> _TEXT PROVIDED_:
↓↓↓

Automap: An Automated Knowledge Graph Generation System Based on Multi-Agent Architecture

This article introduces the Automap system, an agent pipeline that uses large language models (LLMs) and LangGraph to implement automated RML mapping and knowledge graph (KG) materialization. Its core features include a decentralized multi-agent architecture, multi-level self-correction validation mechanisms, and terminal-first observability design. It can complete the full process from CSV schema analysis to final KG validation, aiming to solve the time-consuming and error-prone problem of manually writing RML mapping rules in traditional methods.

In the field of data integration and the Semantic Web, converting structured data such as CSV into knowledge graphs (KGs) is a common but complex task. Traditional methods rely on domain experts to manually write RML mapping rules, which is time-consuming and error-prone. With the rise of LLMs, the Automap project emerged, aiming to build a fully automated agent pipeline that can complete the entire process from CSV schema analysis to KG materialization without human intervention.

↑↑↑

> _ASSIGNMENT 1_: According to the Automap text, what two technologies does the agent pipeline use to implement automated RML mapping and knowledge graph materialization?
> _ASSIGNMENT 2_: Write the next part of the Automap text, picking up after its last sentence.

Saved data entries:

↓↓↓

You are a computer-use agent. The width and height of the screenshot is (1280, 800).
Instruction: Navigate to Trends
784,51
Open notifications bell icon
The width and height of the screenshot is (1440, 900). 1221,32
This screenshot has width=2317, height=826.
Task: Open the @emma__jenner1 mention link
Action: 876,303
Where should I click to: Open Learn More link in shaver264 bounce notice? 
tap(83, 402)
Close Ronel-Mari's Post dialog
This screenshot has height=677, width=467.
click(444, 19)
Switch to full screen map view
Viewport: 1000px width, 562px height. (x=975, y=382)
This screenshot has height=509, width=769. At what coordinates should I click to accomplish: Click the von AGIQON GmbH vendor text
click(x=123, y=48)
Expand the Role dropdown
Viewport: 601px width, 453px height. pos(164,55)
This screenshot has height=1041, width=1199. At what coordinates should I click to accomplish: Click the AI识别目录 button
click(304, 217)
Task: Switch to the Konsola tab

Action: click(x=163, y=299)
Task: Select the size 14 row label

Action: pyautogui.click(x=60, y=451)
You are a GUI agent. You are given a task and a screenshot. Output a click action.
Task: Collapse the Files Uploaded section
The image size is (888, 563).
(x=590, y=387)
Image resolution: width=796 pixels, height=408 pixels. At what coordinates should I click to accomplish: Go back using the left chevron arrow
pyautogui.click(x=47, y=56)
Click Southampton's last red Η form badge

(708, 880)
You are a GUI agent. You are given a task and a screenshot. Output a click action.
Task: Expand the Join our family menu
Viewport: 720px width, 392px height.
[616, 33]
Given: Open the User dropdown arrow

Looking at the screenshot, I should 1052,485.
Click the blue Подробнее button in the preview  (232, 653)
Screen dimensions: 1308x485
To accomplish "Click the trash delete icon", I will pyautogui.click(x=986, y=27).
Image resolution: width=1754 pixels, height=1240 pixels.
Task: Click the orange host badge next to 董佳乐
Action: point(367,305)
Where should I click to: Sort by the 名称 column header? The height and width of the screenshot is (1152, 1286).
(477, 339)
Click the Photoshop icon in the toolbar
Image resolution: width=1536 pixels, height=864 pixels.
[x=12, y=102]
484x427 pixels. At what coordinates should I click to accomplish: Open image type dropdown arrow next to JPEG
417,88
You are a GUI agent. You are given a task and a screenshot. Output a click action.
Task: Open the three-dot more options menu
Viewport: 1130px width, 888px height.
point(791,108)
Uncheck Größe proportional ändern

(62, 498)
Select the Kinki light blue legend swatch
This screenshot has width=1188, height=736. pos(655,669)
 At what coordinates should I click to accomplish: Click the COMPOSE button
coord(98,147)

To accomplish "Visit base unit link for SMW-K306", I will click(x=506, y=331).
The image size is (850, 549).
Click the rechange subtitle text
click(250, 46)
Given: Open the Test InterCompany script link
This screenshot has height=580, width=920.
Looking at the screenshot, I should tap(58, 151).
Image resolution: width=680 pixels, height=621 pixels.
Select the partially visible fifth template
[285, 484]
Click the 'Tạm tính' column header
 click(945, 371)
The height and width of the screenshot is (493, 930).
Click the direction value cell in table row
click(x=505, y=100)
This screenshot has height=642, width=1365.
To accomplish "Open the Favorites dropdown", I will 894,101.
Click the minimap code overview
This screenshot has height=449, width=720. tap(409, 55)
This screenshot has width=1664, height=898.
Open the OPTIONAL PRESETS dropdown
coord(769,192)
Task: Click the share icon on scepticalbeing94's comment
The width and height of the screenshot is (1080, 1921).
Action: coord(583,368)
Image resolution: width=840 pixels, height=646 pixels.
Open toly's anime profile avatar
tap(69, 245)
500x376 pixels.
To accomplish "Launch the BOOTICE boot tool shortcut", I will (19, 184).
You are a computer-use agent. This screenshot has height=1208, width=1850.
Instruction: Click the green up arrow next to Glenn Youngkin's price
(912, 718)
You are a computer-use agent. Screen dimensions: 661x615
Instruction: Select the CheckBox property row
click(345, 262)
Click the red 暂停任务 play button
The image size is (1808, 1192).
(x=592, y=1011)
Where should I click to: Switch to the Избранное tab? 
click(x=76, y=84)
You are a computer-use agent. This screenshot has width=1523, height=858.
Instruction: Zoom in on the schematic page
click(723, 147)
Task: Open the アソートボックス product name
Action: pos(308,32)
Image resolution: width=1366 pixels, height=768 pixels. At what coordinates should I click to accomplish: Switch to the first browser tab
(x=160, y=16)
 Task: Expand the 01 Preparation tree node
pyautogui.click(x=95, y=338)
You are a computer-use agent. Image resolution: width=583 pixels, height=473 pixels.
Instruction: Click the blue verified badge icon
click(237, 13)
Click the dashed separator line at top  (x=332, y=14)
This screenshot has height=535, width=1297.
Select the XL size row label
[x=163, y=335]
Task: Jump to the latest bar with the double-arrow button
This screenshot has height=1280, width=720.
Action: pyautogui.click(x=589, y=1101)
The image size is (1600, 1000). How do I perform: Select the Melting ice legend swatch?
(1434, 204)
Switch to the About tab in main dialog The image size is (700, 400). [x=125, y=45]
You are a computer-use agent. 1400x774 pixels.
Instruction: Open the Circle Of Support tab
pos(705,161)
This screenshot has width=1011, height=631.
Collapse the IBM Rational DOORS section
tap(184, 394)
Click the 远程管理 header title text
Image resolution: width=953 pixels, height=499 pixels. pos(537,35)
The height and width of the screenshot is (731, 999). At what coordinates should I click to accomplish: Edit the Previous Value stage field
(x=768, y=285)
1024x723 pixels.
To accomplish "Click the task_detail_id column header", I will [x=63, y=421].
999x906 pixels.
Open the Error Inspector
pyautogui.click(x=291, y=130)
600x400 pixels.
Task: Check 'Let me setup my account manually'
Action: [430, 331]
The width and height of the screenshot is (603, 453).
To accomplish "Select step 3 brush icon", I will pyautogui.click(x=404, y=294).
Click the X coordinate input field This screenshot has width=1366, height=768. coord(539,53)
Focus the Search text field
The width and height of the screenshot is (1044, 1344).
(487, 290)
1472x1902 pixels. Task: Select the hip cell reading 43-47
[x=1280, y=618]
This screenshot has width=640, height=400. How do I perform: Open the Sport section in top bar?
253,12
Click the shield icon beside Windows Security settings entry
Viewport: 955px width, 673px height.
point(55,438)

↑↑↑

> _WRITTEN RESPONSE 1_: It uses large language models (LLMs) and LangGraph.

> _WRITTEN RESPONSE 2_:
Automap adopts a decentralized multi-agent architecture, using LangGraph to implement collaboration and state transition. The core process includes: 1. Schema analysis (extracting CSV column names, sample values, and data types); 2. Ontology reconnaissance (parsing classes, object properties, and data properties in ontology files); 3. Semantic mapping (LLM reasoning to connect CSV columns with ontology concepts); 4. Schema alignment (planning entity structure and cross-references); 5. Competency question generation (for subsequent validation); 6. YARRRML generation (split into three parallel agents: PrefixAgent, EntityAgent, RelationshipAgent, with prefix reuse via KV-Cache).

Automap has built-in multi-level validation to ensure output quality: 1. Syntax validation (using the yatter tool, up to 10 retries); 2. Logical refinement (checking for broken mappings, missing columns, etc., up to 6 retries); 3. SHACL validation (three-level strategy: Astrea API → local rdflib → structural fallback); 4. SPARQL CQ validation (converting competency questions into SPARQL ASK queries, executed in pyoxigraph in-memory storage without external endpoints).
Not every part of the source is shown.